Ya estaba en Los Ángeles y a un solo avión de llegar a mi destino y solo faltaban doce horas para partir pero como sé que el avión del final ósea el de Los ángeles a México es el que tiene más problemas y SIEMPRE se retrasa me programe para esperar 14 horas y en efecto eso fue lo que paso. Ya dada la hora del abordaje anunciaron " Señores pasajeros, el vuelo 511 de Los Ángeles a Guadalajara ha sido retrasado 2 horas debido a que no se ha terminado de dar el mantenimiento al avión, lo sentimos." Yo pensé que lo último debería de haber dicho así " debido a que fuimos bastante irresponsables y no terminamos a tiempo" pero ya que, a esperar.

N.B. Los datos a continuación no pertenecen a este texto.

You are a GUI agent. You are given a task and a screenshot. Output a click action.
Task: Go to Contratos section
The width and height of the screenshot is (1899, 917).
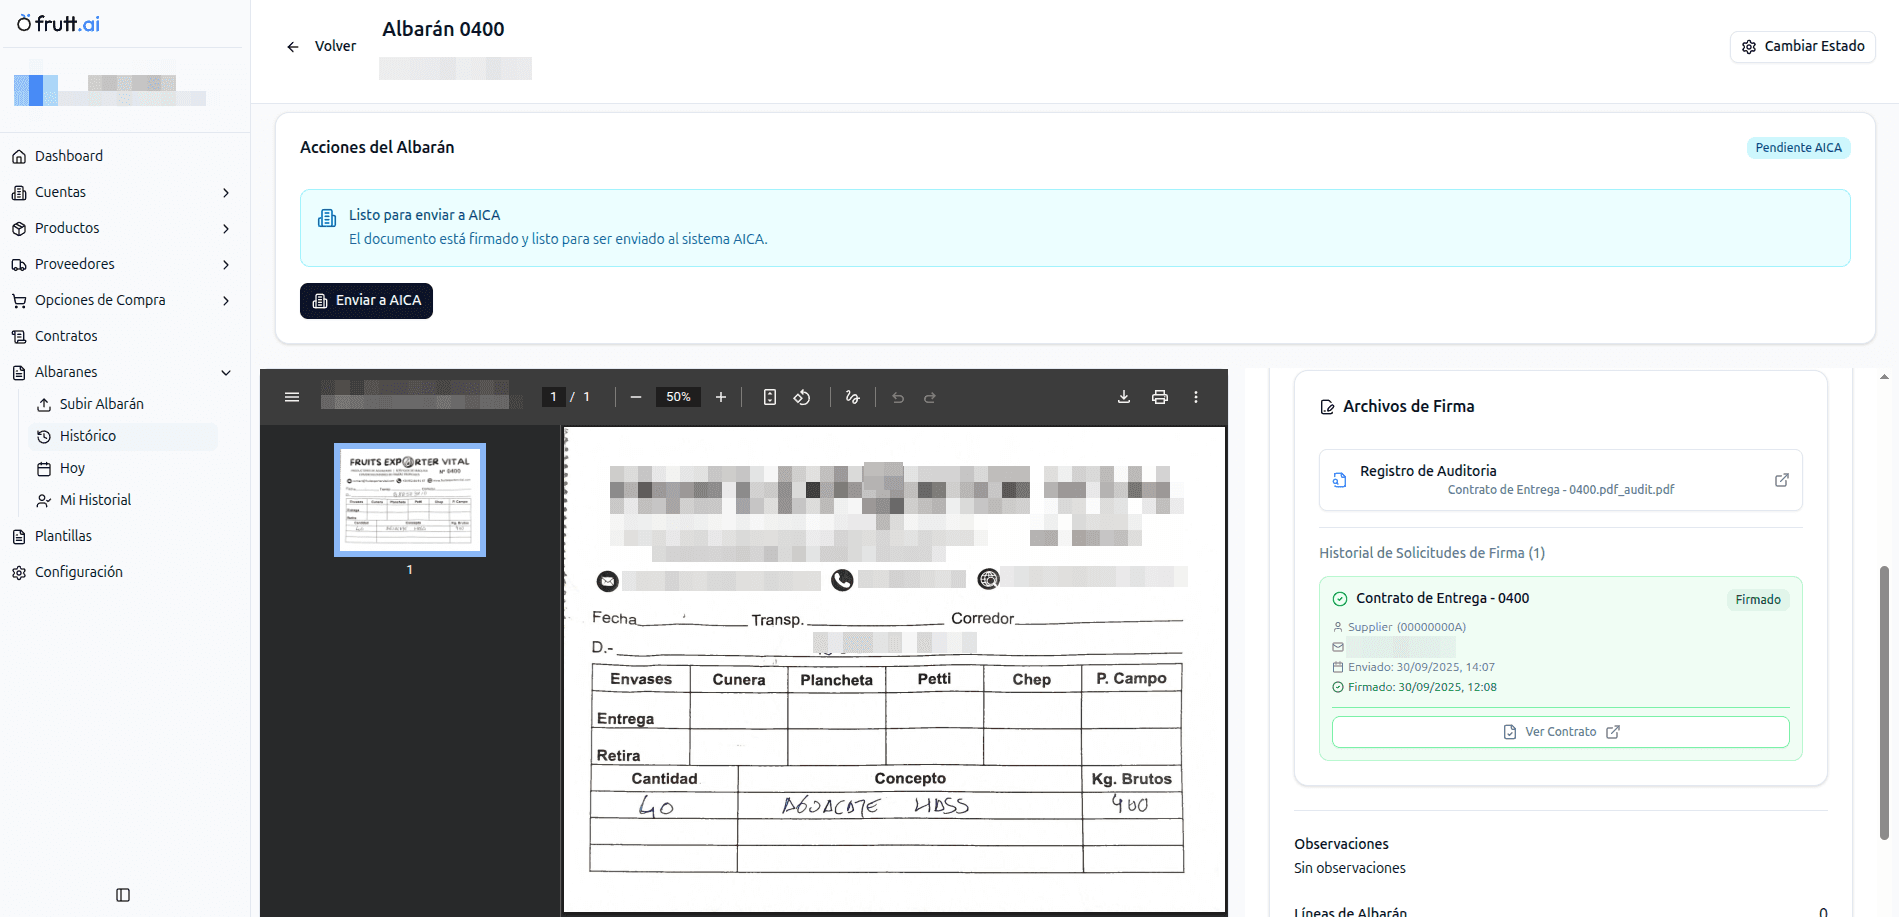pyautogui.click(x=66, y=336)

Por fin llegó la hora me subí al avión y me intente dormir pero me fue imposible ya que el famoso Jetlag me invadía así que lo que hice fue ver por la ventana y contar cuantas veces flasheaba el foquito del ala del avión y así se pasó el tiempo y la hora del descenso llegó  y como siempre dijeron " Estimados pasajeros, abróchense sus cinturones porque comenzaremos el descenso a Guadalajara, son las 4 de la mañana actualmente, gracias por volar con Alaska Airlines" . En ese momento mi alegría dominaba mi cuerpo pues ya iba a llegar a la vida nueva que tenía tanto tiempo esperando.

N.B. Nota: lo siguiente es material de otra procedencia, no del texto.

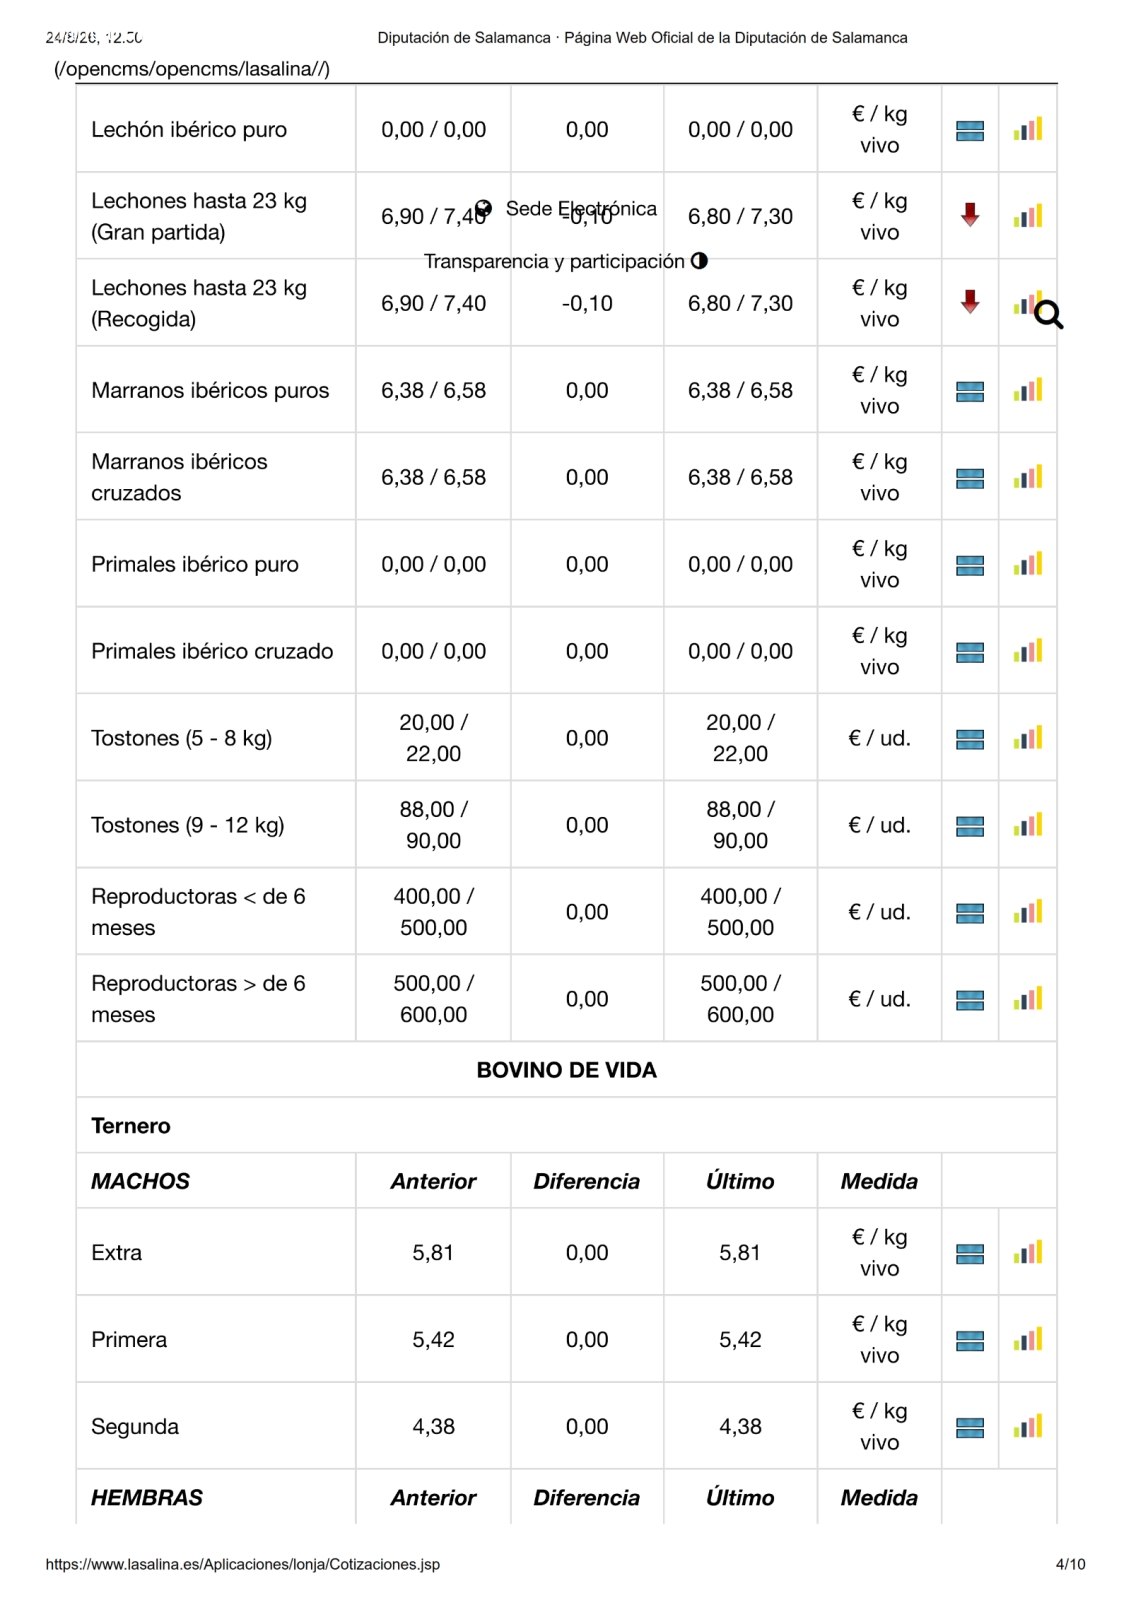
Task: Click the globe icon next to Sede Electrónica
Action: (483, 209)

Me baje del avión y enseguida fuimos a hacer los trámites para poder entrar, recogimos la maleta y al final apretamos el famoso botón para que si nos tocaba verde acceder directamente a donde nos estaban esperando mis abuelitos y si nos tocaba rojo nos tenían que registrar las maletas etc. Pero afortunadamente la máquina que estaba programada para que de cien veces que le picaras al botón una te tocara rojo nos tocó verde y pasamos y mi nueva vida, en ese momento comenzó y de Nueva Zelanda que forma parte de la mitad de mi ser tendría que esperar, como México lo había hecho 11 años de mi vida.